Wer heute fragt, warum Ter Braak aus dem Leben emigrierte als die Hitlers Holland besetzten, den frage ich: welches Recht hast du zu dieser Frage!
Einen Tag, nachdem Ter Braak Gift genommen hatte, sah ich Hitlers Kanonen in Amsterdam einziehen via de Berlagebrug; ich sah dort einen Orang Utan Wache stehn zwei Meter hoch, zwei Meter Breit, behangen mit dem Messingschild der Macht, ein Stahlhelm der Schatten warf – und die Amstel lag unten wie ein Trauerrand. Ich musste an Menno denken. Er ist nicht älter geworden als 38; er hat ein Oeuvre hinterlassen von 7 Bänden, geschrieben in manches Heute.

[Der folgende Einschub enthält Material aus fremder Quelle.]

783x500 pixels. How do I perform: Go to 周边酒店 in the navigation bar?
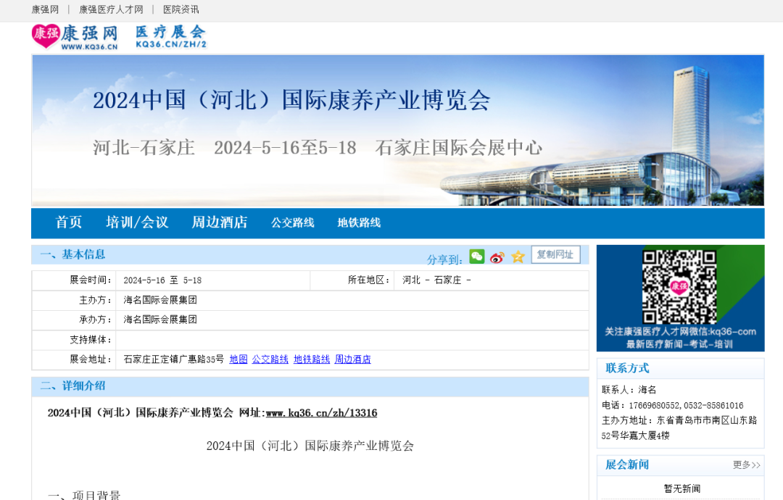point(220,222)
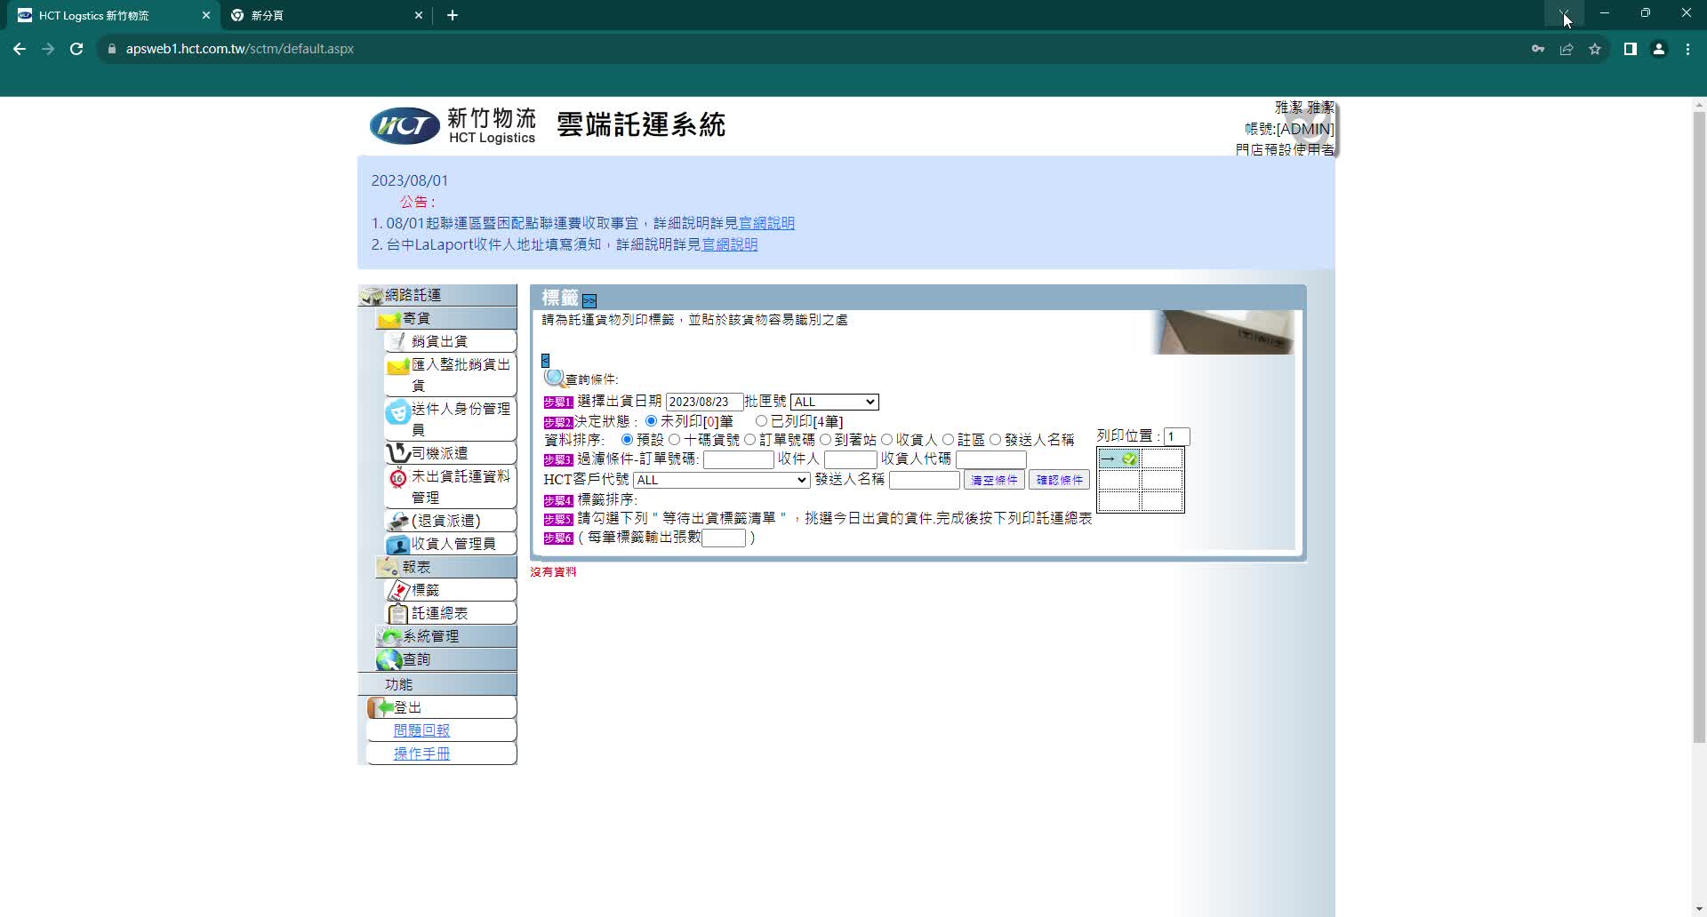Sort data by 十碼貨號 radio option

click(x=675, y=440)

Ich glaube, Ter Braak wird länger leben als wir.
Und nun zurück zu meinem Buch. Es sollte eine Zangen-geburt werden. Ter Braak sandte das Ms an Querido, der sandte es zuriück.
T.B. schrieb in Het Vaderland: ‘Er is nog steeds te hopen op verrassingen op onbekende namen, op de werkelijke emigratie, die er toch ook moet zijn, ergens, in Amsterdam, misschien in Parijs of Praag: maar als er schrijvers zijn, die iets te zeggen hebben dat buiten het kader van de normale historische aandoeningen valt, dan is het nog zeer te betwijfelen of zij een uitgever vinden. Het feit is dat de uitgevers angstvallig de platgetreden paden bewandelen en dit stemt tot groot pessimisme ten opzichte van de komst dezer emigratie’.
Am Montag war der Dichter Marsman bei Querido, zufällig zu dieser Stunde. Der kleine Querido kam mit seinem Kopf wie mit einer Bombe über den Schreibtisch: ‘Heb je gelezen, wat Ter Braak over ons durft te schrijven?’ Marsman, Poète pur, mit blonden Sturmlocken und Lippen die ein Unwetter in Versen ausbrechen lassen konnten; dieser Dichter der den Federhalter in der Faust hielt, knallte eine Faust ohne Federhalter auf die Tischplatte: ‘Ter Braak heeft gelijk, godverdomme!’ Als er die Tür zugeschlagen hatte von draussen, rief Querido drinnen: ‘Laat het ms van Merz terugkomen’. Es zeigte sich, dass es von niemand gelesen war.
Am Sonntag, 22 März 1936 (damals erschienen noch Zeitungen am Sonntag) stand in Het Vaderland eine Chronik von Ter Braak, Titel: ‘De emigratie aanvaard. Een roman op de grens van twee landen. Wanneer ik dit artikel begin met de mededeling dat onlangs bij den uitgever Querido het eerste emigrantenboek is
verschenen, dan zal menigeen ongelovig opkijken. Men verstaat onder emigrantenboeken immers meestal boeken van schrijvers, die uit Duitsland zijn uitgeweken; en inderdaad, daarvan heeft Querido al een lange lijst van werken het licht doen zien. Ik heb er al meermalen op gewezen, dat het voor een schrijver op zichzelf nog geen verdienste is, dat hij buiten zijn land woont… Met een beroep op deze passage meen ik de uitdrukking ‘het eerste emigrantenboek als qualifikatie van den roman van Konrad Merz wel te kunnen rechtvaardigen. Want dit boek is de verrassing en zijn auteur is de onbekende naam waarover ik toen enigszins mistroostig schreef en dat Ein Mensch fällt aus Deutschland in druk is verschenen, alle verering van gevestigde reputaties ten spijt, beschouw ik als een van de gelukkigste momenten in het literaire bestaan van de geheele Duitsche emigratie.’